Extract every line of the data below that contains the word "located".

Stored data:
****

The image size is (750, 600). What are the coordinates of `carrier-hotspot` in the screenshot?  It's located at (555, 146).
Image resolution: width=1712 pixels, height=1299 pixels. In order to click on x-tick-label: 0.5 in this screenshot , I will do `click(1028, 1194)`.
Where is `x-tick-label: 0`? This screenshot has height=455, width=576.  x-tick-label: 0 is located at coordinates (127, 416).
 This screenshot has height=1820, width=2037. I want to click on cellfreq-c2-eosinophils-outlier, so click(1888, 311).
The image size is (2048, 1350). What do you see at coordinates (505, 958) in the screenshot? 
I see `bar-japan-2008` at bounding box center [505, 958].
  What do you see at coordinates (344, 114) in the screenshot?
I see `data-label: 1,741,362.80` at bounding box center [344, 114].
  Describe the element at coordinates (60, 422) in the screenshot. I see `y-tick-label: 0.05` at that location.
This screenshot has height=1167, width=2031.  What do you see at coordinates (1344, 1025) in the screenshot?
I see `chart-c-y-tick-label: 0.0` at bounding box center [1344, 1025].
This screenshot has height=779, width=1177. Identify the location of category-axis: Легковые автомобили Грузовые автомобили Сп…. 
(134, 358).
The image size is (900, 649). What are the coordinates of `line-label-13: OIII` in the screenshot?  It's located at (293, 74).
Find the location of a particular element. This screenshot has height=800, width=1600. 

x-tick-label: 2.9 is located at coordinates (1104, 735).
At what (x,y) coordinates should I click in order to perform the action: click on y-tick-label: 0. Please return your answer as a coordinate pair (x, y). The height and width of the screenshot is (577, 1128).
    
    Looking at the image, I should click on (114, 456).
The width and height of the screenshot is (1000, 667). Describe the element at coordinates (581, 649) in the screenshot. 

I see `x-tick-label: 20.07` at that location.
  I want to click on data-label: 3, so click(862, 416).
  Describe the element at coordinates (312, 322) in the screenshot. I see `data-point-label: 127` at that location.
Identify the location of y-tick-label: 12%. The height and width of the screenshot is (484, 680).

****

*WRITTEN ANSWER:*
The image size is (750, 600). What are the coordinates of `carrier-hotspot` in the screenshot?  It's located at (555, 146).
Where is `x-tick-label: 0`? This screenshot has height=455, width=576.  x-tick-label: 0 is located at coordinates (127, 416).
The image size is (900, 649). What are the coordinates of `line-label-13: OIII` in the screenshot?  It's located at (293, 74).
x-tick-label: 2.9 is located at coordinates (1104, 735).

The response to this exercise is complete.